[DATA Boundary: Start]

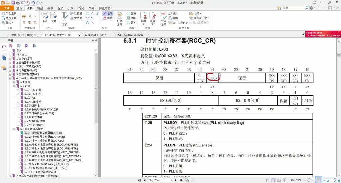Click the zoom out minus button
This screenshot has width=341, height=183.
308,180
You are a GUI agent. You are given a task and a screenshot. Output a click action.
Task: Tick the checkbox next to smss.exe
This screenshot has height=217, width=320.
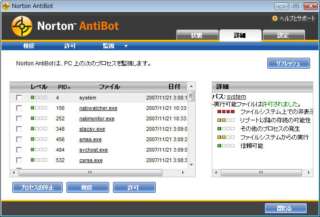point(19,139)
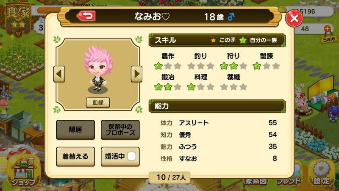Click the 隠居 button
The height and width of the screenshot is (191, 339).
click(75, 130)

[DATA Boundary: End]

PROMPT - Take only the line containing "Task: Tick the checkbox next to smss.exe" and every line after it to the end of the entries, and copy them exactly, pictures excluded.

SOLUTION BELOW -
Task: Tick the checkbox next to smss.exe
This screenshot has height=217, width=320.
point(19,139)
Click the 隠居 button
The height and width of the screenshot is (191, 339).
click(75, 130)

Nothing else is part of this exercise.